**EXERCISE**
Please output exactly the lines that run from the line with "Select Crysis 2 shortcut in file list" through the final line of the data, inclusive, and nothing more.

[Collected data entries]
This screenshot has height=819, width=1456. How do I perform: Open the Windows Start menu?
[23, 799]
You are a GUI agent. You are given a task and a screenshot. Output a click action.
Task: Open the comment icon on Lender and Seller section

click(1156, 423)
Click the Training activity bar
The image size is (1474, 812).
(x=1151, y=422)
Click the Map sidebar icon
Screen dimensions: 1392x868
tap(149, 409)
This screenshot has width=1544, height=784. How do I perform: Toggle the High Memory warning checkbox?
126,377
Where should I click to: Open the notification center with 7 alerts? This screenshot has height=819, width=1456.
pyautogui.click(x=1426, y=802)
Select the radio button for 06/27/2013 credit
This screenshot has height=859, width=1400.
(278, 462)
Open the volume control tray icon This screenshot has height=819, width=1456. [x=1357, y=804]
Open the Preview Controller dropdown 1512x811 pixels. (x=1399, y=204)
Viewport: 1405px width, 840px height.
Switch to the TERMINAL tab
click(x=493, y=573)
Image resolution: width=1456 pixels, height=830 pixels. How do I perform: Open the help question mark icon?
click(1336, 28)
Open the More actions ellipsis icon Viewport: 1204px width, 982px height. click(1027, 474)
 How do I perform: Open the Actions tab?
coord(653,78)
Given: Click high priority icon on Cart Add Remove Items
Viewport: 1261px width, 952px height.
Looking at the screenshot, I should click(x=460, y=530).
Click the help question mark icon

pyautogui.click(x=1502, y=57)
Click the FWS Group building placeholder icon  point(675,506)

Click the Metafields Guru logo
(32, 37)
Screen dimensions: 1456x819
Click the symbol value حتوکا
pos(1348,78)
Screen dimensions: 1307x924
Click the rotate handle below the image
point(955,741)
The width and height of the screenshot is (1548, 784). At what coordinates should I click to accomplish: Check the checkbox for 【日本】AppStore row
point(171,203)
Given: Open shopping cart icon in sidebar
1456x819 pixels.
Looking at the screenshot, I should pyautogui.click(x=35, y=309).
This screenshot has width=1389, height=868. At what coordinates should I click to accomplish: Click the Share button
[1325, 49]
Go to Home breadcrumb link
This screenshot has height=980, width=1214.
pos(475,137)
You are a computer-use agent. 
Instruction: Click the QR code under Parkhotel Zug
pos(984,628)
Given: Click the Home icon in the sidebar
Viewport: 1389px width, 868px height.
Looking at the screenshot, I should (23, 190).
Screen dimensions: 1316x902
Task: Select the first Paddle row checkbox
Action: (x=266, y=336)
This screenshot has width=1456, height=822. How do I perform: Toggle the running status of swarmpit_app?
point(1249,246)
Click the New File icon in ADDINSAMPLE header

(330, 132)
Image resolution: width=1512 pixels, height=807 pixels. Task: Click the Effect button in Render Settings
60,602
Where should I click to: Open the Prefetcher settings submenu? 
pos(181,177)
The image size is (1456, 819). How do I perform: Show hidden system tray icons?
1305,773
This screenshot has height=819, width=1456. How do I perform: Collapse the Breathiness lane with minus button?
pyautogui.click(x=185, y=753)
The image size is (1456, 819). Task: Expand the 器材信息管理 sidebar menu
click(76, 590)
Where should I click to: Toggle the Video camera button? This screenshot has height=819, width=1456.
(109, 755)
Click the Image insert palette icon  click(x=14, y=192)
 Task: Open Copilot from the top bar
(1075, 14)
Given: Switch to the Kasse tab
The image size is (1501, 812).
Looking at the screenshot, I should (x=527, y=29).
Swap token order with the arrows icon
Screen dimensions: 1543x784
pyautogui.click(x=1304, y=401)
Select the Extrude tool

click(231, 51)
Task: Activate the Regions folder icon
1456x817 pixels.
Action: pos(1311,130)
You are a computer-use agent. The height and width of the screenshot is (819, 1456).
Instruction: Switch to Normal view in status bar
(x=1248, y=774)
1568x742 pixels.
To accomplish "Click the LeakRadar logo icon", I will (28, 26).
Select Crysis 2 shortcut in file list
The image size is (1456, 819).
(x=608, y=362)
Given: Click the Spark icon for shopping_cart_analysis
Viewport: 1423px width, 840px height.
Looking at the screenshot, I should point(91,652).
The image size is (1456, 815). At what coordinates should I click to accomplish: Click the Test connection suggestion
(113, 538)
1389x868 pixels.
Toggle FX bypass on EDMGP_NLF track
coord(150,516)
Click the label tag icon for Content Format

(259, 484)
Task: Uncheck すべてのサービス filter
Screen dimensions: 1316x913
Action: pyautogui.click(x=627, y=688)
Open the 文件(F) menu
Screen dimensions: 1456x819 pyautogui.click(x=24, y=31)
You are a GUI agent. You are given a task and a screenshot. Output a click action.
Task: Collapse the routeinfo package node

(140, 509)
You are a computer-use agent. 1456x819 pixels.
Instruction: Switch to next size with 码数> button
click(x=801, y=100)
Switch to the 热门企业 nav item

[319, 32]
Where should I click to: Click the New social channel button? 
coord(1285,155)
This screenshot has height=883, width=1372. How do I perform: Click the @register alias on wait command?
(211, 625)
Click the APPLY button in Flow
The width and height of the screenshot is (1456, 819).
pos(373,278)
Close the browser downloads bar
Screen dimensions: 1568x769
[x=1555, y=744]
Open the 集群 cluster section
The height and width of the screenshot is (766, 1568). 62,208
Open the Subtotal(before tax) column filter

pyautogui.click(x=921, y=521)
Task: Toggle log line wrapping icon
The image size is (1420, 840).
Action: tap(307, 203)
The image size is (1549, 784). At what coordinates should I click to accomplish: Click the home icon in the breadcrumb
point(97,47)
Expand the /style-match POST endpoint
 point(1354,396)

**WRITTEN RESPONSE**
Select Crysis 2 shortcut in file list
The image size is (1456, 819).
(x=608, y=362)
Given: Click the Spark icon for shopping_cart_analysis
Viewport: 1423px width, 840px height.
Looking at the screenshot, I should point(91,652).
The image size is (1456, 815). At what coordinates should I click to accomplish: Click the Test connection suggestion
(113, 538)
1389x868 pixels.
Toggle FX bypass on EDMGP_NLF track
coord(150,516)
Click the label tag icon for Content Format

(259, 484)
Task: Uncheck すべてのサービス filter
Screen dimensions: 1316x913
Action: pyautogui.click(x=627, y=688)
Open the 文件(F) menu
Screen dimensions: 1456x819 pyautogui.click(x=24, y=31)
You are a GUI agent. You are given a task and a screenshot. Output a click action.
Task: Collapse the routeinfo package node

(140, 509)
You are a computer-use agent. 1456x819 pixels.
Instruction: Switch to next size with 码数> button
click(x=801, y=100)
Switch to the 热门企业 nav item

[319, 32]
Where should I click to: Click the New social channel button? 
coord(1285,155)
This screenshot has height=883, width=1372. How do I perform: Click the @register alias on wait command?
(211, 625)
Click the APPLY button in Flow
The width and height of the screenshot is (1456, 819).
pos(373,278)
Close the browser downloads bar
Screen dimensions: 1568x769
[x=1555, y=744]
Open the 集群 cluster section
The height and width of the screenshot is (766, 1568). 62,208
Open the Subtotal(before tax) column filter

pyautogui.click(x=921, y=521)
Task: Toggle log line wrapping icon
The image size is (1420, 840).
Action: tap(307, 203)
The image size is (1549, 784). At what coordinates should I click to accomplish: Click the home icon in the breadcrumb
point(97,47)
Expand the /style-match POST endpoint
 point(1354,396)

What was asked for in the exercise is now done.